### [Data]
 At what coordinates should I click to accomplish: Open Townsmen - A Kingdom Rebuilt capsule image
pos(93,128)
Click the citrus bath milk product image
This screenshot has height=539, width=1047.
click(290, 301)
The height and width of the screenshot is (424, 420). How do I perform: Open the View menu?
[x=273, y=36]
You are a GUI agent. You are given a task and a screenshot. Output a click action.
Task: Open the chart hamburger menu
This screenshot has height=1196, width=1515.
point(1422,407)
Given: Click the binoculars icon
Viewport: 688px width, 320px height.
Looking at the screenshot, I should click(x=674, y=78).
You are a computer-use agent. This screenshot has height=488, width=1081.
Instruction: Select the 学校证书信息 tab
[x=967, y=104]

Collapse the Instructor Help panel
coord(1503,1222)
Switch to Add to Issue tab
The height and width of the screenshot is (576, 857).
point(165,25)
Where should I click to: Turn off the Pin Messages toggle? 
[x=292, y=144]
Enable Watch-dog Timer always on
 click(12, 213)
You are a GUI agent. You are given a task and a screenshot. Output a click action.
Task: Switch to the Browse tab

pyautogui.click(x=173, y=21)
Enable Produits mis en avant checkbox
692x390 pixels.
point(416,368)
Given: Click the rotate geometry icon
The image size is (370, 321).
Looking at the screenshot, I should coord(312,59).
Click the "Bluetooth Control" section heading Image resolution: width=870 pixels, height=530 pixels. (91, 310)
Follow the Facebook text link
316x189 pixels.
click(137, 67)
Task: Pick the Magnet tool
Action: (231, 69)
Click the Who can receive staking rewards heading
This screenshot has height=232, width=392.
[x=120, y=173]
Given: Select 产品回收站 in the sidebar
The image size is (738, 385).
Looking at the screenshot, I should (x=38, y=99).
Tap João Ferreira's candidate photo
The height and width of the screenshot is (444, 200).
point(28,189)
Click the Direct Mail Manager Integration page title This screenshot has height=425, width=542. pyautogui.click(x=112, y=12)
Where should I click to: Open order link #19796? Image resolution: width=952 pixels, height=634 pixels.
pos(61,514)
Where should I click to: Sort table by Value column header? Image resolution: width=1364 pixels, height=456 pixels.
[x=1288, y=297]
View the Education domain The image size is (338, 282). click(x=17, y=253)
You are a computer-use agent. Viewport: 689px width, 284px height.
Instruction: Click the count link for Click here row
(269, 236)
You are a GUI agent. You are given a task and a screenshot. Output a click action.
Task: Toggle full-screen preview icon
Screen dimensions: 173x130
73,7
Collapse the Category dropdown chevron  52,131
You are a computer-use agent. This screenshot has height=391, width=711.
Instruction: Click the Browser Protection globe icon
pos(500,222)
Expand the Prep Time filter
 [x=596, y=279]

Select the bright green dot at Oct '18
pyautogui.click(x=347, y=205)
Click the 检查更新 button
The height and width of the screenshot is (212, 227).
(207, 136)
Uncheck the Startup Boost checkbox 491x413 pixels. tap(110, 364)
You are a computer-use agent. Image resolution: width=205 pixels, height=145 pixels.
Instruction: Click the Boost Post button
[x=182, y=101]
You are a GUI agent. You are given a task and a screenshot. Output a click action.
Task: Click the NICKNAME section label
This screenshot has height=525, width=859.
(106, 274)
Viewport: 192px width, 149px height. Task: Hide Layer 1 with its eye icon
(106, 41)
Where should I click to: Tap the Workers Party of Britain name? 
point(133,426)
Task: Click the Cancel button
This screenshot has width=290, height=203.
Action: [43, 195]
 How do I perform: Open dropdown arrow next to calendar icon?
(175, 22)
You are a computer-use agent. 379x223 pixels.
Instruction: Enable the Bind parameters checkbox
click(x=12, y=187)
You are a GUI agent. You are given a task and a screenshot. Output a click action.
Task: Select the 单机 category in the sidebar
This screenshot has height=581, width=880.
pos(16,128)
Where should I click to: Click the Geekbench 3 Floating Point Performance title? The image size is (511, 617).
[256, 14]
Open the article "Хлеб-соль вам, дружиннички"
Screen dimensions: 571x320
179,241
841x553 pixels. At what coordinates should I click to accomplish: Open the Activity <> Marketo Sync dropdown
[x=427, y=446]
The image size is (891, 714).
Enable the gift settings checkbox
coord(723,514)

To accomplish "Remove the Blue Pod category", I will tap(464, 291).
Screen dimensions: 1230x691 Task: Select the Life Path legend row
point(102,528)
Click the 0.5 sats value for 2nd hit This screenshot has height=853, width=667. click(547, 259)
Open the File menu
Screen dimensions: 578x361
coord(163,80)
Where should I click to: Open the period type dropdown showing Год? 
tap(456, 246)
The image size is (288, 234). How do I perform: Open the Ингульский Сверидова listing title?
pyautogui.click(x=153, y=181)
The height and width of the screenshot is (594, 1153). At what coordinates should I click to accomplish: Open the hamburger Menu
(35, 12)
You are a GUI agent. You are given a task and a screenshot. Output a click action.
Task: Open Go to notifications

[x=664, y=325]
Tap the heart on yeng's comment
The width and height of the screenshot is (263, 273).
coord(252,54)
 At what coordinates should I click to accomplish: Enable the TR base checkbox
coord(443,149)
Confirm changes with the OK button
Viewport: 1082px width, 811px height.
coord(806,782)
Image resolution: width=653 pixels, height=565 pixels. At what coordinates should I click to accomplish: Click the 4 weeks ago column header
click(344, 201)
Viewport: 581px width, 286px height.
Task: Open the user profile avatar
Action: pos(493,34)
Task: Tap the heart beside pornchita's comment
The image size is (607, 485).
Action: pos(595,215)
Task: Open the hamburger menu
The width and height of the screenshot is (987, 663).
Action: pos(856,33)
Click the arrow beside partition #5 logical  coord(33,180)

### [Aim of the task]
Whenever a line above has the word "beside" in it, copy that line.

### [Exercise solution]
Task: Tap the heart beside pornchita's comment
Click the arrow beside partition #5 logical  coord(33,180)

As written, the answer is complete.